In today’s technological world Data is the new currency. Information of business’ customers, resources utilization, prospective customers etc. are the data that can provide greater insights into a business’s operations and dealings and enable executives and managers to make informed decisions, helping them to achieve their goals and the milestones. But this raw unstructured data is not easy to parse and understand and this is where Business Intelligence (BI) tools come in.Â
BI tools are softwares that take huge amounts of data from all kinds of sources and process them to produce charts and graphs and other different types of visual media for easy understanding. There are many BI tools available on the market, both proprietary and open source, and one such tool is ChartBrew.
ChartBrew is an open source tool freely available to use. It’s licensed under MIT that means we can also modify it according to our needs. Chartbrew is a web based software, written in JavaScript. React is used to create the frontend and Node.Js framework for backend.
Features
Let’s talk about the features offered in this tool. ChartBrew supports various data sources including major databases like MongoDB, MySql, and analytics sources such as Google, Simple, Plausible. It also has support for REST API giving us the opportunity to create a custom data source if needed.
ChartBrew has a query editor to write queries to our data sources giving us more freedom in fetching data in the shape of our need. Now with the data we can create different kinds of charts and graphs and also KPIs. These charts can be set to auto update themselves, meaning they will keep fetching data from source at regular intervals and present updated information.
Next ChartBrew provides the means to embed these charts as iframes wherever needed. If we don’t want to embed charts but just want to view them, we can create a public dashboard in it, which gives us a public facing URL, accessible from anywhere.
Installation
Now let’s install it and check it out. First clone the repo:
git clone git@github.com:chartbrew/chartbrew.git
Next go to the chartbrew directory and run:
npm run setup
ChartBrew also requires mysql. So install that if you don’t already have it. Create a ‘chartbrewdev’ name database and then add the db username and password to the .env file, namely CB_DB_USERNAME_DEV and CB_DB_PASSWORD_DEV variables.
And finally start it by running:
npm run client
for frontend, and for backend,
npm run server
Creating a Project
Now that ChartBrew is up and running, create an account by opening the sign up page.
Next step is to create a project:
Let’s give it the name ‘BI Tools’.
Now we create a connection i.e., we choose our data source. I’m choosing MongoDB.
Fill in the usual db details for creating a db connection, test it and then save it.
Creating a Chart
Now we create a chart, first choose the chart name and click ‘Start Editing’. You can then follow the small walkthrough explaining what is what.
Now we are at the chart builder page. For our chart we need to create a dataset, so click on ‘Add the first dataset’ button choose the dataset name, save it and then select the datasource. I chose MongoDB before and saved the connections by ‘mongo-source’ name so I can see that in the list and I select it.

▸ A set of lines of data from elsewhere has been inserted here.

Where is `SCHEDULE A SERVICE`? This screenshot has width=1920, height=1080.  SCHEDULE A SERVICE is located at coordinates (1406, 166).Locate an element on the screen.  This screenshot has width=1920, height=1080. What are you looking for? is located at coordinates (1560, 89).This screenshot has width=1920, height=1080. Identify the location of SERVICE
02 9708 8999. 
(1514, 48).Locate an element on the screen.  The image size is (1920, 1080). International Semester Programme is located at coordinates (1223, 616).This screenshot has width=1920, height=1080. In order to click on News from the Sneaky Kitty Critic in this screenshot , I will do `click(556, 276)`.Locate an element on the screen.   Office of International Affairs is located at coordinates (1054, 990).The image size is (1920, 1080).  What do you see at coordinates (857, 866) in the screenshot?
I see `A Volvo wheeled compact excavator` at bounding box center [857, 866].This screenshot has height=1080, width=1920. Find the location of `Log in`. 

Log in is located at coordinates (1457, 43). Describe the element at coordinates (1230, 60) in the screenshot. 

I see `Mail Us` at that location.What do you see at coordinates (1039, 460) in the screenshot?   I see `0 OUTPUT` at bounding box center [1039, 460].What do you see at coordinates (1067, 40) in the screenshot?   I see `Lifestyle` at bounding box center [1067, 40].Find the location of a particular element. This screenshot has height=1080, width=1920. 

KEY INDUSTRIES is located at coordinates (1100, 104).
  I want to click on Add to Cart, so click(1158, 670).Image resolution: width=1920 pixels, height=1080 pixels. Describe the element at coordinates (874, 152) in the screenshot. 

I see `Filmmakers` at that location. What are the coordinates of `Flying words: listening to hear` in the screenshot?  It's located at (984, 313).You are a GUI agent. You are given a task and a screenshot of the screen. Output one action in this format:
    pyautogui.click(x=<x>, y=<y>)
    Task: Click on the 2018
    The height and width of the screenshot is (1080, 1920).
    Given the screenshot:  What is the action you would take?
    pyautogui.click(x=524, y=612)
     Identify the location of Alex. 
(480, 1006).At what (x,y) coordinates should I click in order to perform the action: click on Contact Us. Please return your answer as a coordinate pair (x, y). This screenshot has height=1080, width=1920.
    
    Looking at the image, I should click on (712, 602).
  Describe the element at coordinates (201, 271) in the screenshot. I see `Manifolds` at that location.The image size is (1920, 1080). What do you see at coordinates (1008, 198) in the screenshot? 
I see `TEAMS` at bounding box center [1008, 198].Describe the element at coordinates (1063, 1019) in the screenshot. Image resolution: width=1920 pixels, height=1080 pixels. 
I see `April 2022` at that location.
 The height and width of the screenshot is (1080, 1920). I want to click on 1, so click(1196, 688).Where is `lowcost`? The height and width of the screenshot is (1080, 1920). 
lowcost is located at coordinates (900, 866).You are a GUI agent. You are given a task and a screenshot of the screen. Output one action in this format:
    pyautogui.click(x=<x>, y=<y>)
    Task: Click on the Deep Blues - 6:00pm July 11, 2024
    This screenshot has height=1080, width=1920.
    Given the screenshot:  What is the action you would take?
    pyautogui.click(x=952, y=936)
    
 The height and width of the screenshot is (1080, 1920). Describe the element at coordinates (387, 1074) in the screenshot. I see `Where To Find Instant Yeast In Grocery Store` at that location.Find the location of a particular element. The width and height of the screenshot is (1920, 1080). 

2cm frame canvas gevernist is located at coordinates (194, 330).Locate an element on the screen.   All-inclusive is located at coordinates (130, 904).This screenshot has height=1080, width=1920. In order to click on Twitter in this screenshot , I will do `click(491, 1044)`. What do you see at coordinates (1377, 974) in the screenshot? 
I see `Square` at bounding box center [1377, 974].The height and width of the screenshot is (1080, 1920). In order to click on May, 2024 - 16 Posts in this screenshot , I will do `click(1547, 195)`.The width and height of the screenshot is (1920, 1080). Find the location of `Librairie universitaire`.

Now click on the ‘Make Request’ button, this will open the query editor and again a little walkthrough. In my database there is a collection ‘blogs’ which store details regarding a blog such as ‘title’, ‘author’, ‘likes’, and ‘comments’. So my query is:
connection.collection(‘blogs’).find()
On clicking ‘Test the query’, query’s response is displayed on the right side:
Next I save the query for future usage and click on the ‘Build the chart’ button. Then the chart builder page will open again, and now we choose what data should appear on the chart’s X and Y axis. I want to know t he number of likes on each blog so I choose ‘title’ for X-axis and ‘likes’ for Y-axis. And voila, our chart is ready!
As we can see there are other chart options we can choose from such as bar chart, pie chart, polar chart etc. There are some other features available here too like adding filters, modifying axis data, changing colors used on charts, exporting data to excel sheets.
Embedding Charts
Now we want to embed our chart somewhere else, so first we remove it from draft mode by toggling ‘Draft’ mode at the top of the chart. Next go to ‘Dashboard’ from the left side nav.
There we see our chart and open the options menu:
Choose the ‘Embed’ option. Click on ‘Enable Sharing’ toggle and there it is, the iframe we need to embed our chart.
Public Dashboard
If we don’t embed the charts and just want anyone to view it without creating an account then from the chart options choose ‘Make public’ and then the ‘Add to report’ option. From the side nav go to ‘Dashboard Report’ and that’s roughly how a public visitor will see the charts.
This isn’t a public url yet, to make it, click on the sharing icon at the top right corner, following window will open:
Toggle ‘Make Public’ and it’s done. As you can see we can also modify the URL to whatever we want.
Finally our BI tool is ready!
Final thoughts
ChartBrew also has options to manage teams and a granular permission system for creating and modifying charts among other things.
This was a small tutorial on how to use ChartBrew. There are a lot of tools out there but I personally like ChartBrew because of its simplicity to use, its MIT licensing and that it’s coded in React and NodeJs. Your mileage may vary. Cheers!